Amnesty International Zimbabwe a human rights advocacy organisation applauded the ruling by the highest court in the land saying the verdict is a very necessary step in democratic building.
In a statement to 263Chat, Amnesty Zimbabwe communications officer, Mlolondozi Ndlovu said POSA had for long been a thorn in the flesh of democracy as it has been always employed to torture people.
“This landmark decision by the Supreme Court is a welcome step which we hope opens a new chapter for human rights in the country.
“For far too long, this repressive piece of legislation has been used to systematically harass, arbitrarily detain and torture people seen as opposition supporters or those trying to expose human rights violations. The fact it is no longer on the statute books is cause for celebration,” he said.
Zimbabwe Lawyers for Human Rights (ZLHR) joined the fray loading appreciation to Biti.
“Biti filed and argued case challenging section 27 of POSA as instructed by Zimbabwe Lawyers for Human Rights.”
Zimbabwe human rights lawyer Douglas Coltart, posting on his blog twitter account said repealing section 27 of POSA which prohibits protests without green light from the Zimbabwe Republic Police (ZRP) is an important step towards a fight against repressive laws.
“The Constitutional Court’s declaration that section 27 of the Public Order and Security Act (POSA) is unconstitutional is an important step towards ridding our statute books of repressive colonial-inspired legislation. Well done @ZLHRLawyers and @BitiTendai! Aluta continua!”
Meanwhile, Zanu PF Secretary for Legal Affairs Munyaradzi Paul Mangwana told 263Chat in a telephone interview that once a constitutional court has made a ruling there will be nothing to comment except to improve the particular legislation or to struck it off from statutory books.
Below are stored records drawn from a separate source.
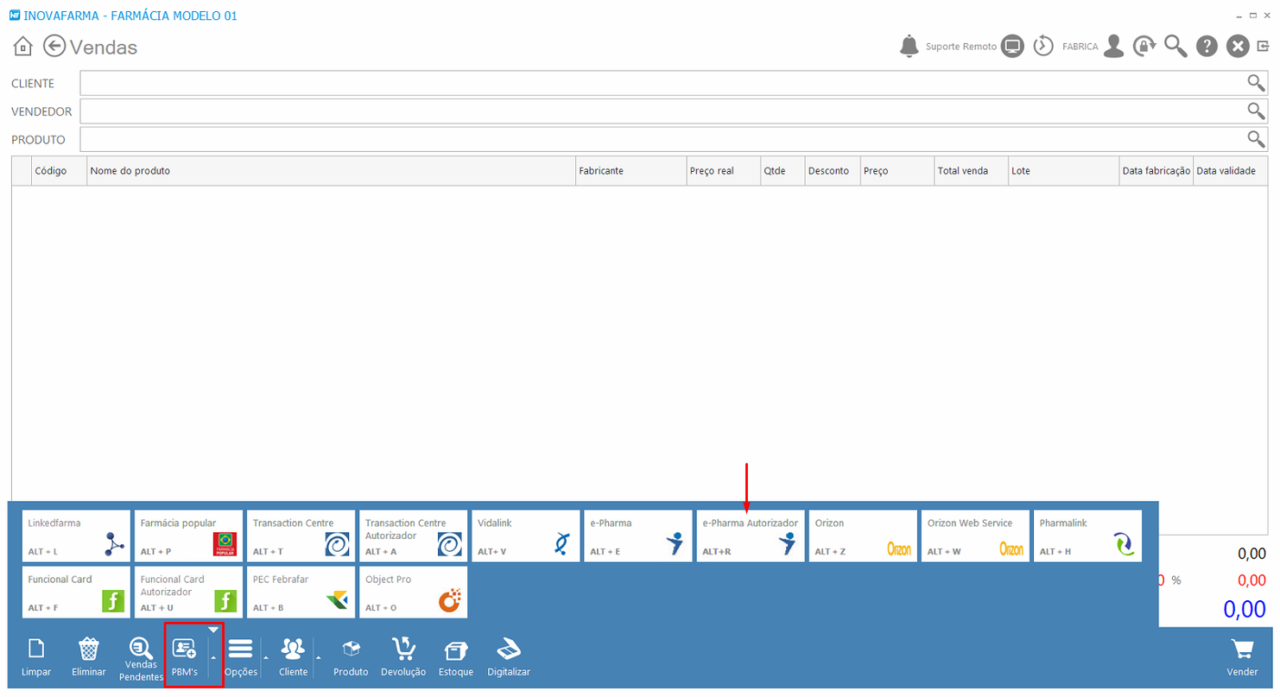Click the help question mark icon
The width and height of the screenshot is (1280, 697).
(1207, 46)
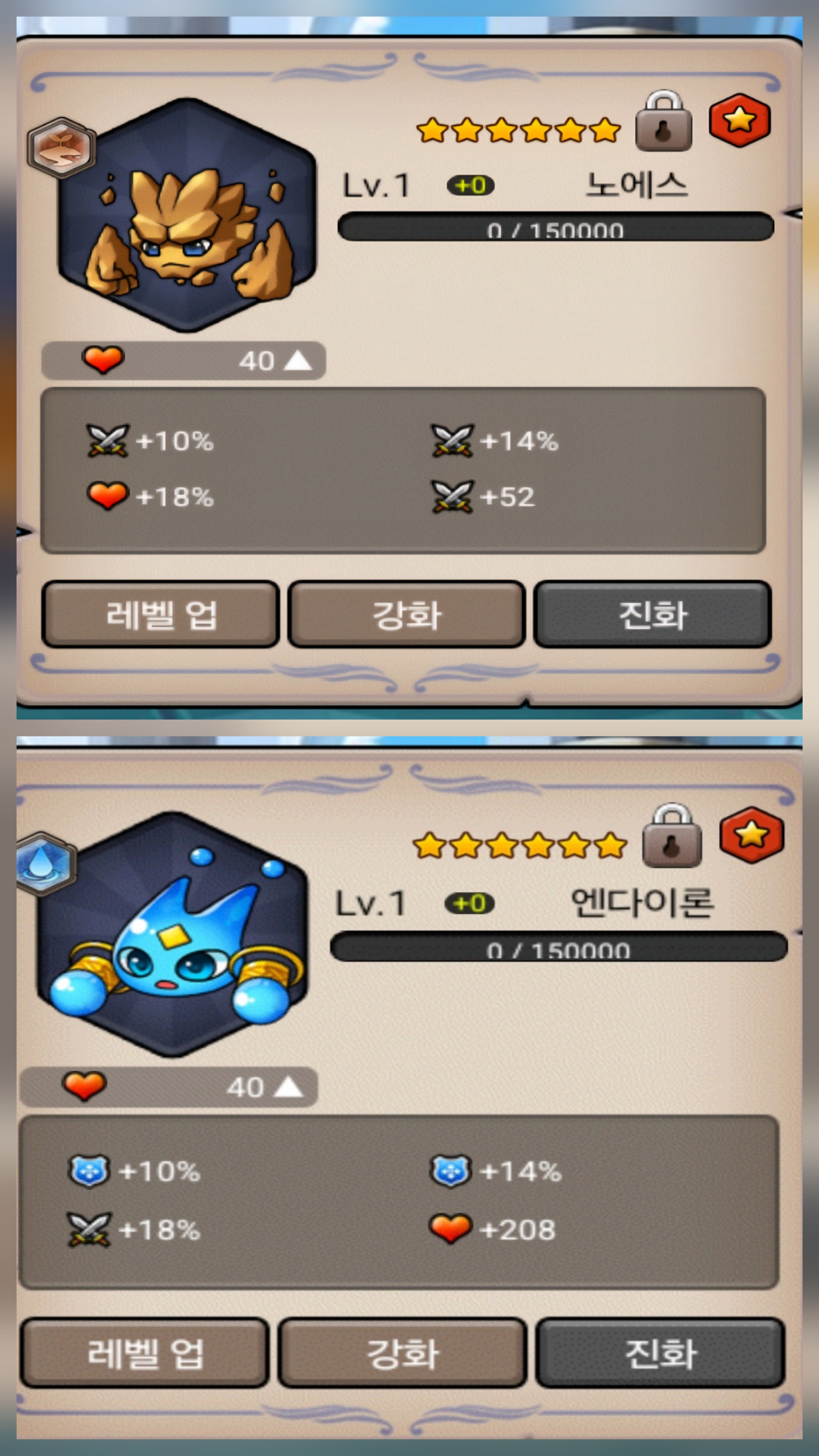Select the blue 엔다이론 water monster portrait
Image resolution: width=819 pixels, height=1456 pixels.
pyautogui.click(x=173, y=934)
“I haven’t read the judgment I was out in Bulawayo for a workshop. Once I lay my hands on it then I can give a comment. But once the court has made a ruling that a particular clause is unconstitutional so be it what else do you comment about, either you improve the particular section or strike it out,” he said.
The Constitutional Court led by Justice Rita Makarau on Wednesday repealed the section 27 of POSA on the grounds that it is despotic and prone to abuse by state authorities.
“…there is another feature of section 27 of Posa that I find disturbing. It has no time frame or limitation as to the number of times the regulating authority can invoke the powers granted to him or her under the section,” Makarau said. “…it is my finding that section 27 of the Public Order and Security Act (Chapter 11:17) is unconstitutional.”
POSA is a 2002 version of the colonial Rhodesian Law and Order Act (LOMA), which was used to suppress human rights. It has been routinely used by the Zimbabwean authorities to prevent peaceful demonstrations.